Study questions>
a) Write out the part of the column on Washington's spending starting with "Plug the .... hole -- in" and going on through "end this disaster.", word for word.
b) Which entitlement programs does the column on Washington's spending name as being on the brink of insolvency?
c) In the column on Washington's spending, what does the writer say comes from the "well" in Washington, D.C.?

Given text>

§ §

Plug the .... hole -- in Washington!
by Louis DeBroux
Jun 07, 2010 | 685 views | 0 0 comments | 12 12 recommendations | email to a friend | print
For months now, the American people have watched in horror as a dark, viscous fluid has hemorrhaged out of a well. It continues every minute of every day, day in and day out, with no end in sight. Even though we know it threatens the livelihood of everything and everyone in its path, we have been unable to stop it. We have elected officials that we have called upon to put an end to it, yet they have thus far proven completely incompetent, unable to get the job done and end the leak. Indeed, most of the time, despite the grandstanding and the bold talk, it seems as if the government is not only unable to end the leak, but unwilling. For, despite the rhetoric, the actions of government thus far have not been the kind that will end this disaster.

"Plug the .... hole!" our president cried in frustration. I agree. But...

As bad as the oil spill in the gulf most certainly is, the leak I am talking about is the unending gusher of red ink which comes from the "well" in Washington, D.C. This leak is doing far more damage to our country and will take much longer to correct than the leak in the Gulf of Mexico. Its effects are far more problematic for the health of our country, yet far less is being done to combat it. At least BP is making an effort to stop their leak, even if most attempts have proved futile so far. In our nation's capitol, everyone talks about the need for fiscal responsibility, but few have shown they believe those words by allowing the danger to galvanize us into action.

This is a problem with blame in both parties, and which goes back for decades. Both parties have pursued an expansionist philosophy towards government, adding new agencies and programs and government employees (and therefore union employees), with the cost placed squarely on the backs of the American taxpayers. America was rich though, the richest nation in the world, so we humored the government because we could bear the increasing taxes and still enjoy a comfortable living.

No more. America is now the biggest debtor in the world, and America's creditors are grumbling about our fiscal policy because they are afraid, and with good reason, that America will default on its debt and be unable to repay what it owes. Our creditors look at massive entitlement programs in Social Security, Medicare and Medicaid which are on the brink of insolvency, and then see us add an even larger health care entitlement on top of it, funded in part by pulling funds from those other bankrupt entitlements. They know that the likelihood that we will pay our debts in full without resorting to currency-devaluing inflation lies somewhere between slim and none.

§ §

[Collected data]
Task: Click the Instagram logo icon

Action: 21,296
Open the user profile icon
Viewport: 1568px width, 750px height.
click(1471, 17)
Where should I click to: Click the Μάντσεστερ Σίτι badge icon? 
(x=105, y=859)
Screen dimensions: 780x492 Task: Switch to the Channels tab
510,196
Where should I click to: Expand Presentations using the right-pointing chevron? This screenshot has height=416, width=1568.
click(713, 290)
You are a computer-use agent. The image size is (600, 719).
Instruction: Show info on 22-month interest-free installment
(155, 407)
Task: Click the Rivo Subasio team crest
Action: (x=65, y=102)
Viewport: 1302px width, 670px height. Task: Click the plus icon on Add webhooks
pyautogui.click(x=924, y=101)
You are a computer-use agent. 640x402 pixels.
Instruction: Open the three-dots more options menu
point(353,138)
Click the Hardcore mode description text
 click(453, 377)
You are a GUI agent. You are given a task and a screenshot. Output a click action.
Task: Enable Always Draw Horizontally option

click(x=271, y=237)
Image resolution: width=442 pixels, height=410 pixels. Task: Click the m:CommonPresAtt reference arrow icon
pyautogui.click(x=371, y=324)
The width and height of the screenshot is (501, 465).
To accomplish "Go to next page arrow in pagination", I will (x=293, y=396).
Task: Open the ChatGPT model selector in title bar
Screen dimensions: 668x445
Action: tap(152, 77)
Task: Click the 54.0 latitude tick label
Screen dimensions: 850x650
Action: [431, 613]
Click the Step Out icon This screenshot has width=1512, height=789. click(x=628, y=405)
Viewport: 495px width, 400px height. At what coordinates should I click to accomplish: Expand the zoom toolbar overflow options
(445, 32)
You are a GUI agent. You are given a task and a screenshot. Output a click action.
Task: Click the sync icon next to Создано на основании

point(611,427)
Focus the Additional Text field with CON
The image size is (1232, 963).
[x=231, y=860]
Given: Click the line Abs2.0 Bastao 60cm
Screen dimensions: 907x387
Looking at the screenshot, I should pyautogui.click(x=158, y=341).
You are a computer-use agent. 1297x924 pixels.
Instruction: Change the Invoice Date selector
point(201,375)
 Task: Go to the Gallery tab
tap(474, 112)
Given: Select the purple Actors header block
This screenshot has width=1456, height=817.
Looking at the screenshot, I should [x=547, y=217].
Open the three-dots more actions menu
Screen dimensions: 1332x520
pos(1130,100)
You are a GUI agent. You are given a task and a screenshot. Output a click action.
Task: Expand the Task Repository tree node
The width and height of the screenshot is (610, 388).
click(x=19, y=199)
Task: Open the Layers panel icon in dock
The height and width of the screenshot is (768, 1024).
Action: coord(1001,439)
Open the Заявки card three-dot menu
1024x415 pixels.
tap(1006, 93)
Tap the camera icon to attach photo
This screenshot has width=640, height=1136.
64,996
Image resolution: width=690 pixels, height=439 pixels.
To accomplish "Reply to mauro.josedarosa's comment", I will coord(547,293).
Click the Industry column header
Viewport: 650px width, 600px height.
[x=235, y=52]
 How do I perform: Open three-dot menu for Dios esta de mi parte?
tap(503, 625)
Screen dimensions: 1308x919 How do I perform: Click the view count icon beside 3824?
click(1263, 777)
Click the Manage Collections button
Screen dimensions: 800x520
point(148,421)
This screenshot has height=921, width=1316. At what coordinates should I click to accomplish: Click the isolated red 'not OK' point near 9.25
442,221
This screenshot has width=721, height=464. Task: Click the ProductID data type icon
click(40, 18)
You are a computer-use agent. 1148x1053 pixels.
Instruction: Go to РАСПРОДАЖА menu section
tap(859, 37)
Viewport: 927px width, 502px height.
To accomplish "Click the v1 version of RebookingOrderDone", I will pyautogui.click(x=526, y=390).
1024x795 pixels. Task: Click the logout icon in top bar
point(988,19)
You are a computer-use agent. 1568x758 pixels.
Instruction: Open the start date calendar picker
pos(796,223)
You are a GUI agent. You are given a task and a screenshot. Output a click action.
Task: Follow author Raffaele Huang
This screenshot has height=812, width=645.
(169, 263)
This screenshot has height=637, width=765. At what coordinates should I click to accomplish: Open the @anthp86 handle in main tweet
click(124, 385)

§ §

Solution list>
a)
Plug the .... hole -- in Washington!
by Louis DeBroux
Jun 07, 2010 | 685 views | 0 0 comments | 12 12 recommendations | email to a friend | print
For months now, the American people have watched in horror as a dark, viscous fluid has hemorrhaged out of a well. It continues every minute of every day, day in and day out, with no end in sight. Even though we know it threatens the livelihood of everything and everyone in its path, we have been unable to stop it. We have elected officials that we have called upon to put an end to it, yet they have thus far proven completely incompetent, unable to get the job done and end the leak. Indeed, most of the time, despite the grandstanding and the bold talk, it seems as if the government is not only unable to end the leak, but unwilling. For, despite the rhetoric, the actions of government thus far have not been the kind that will end this disaster.

b) Social Security, Medicare, Medicaid

c) An unending gusher of red ink.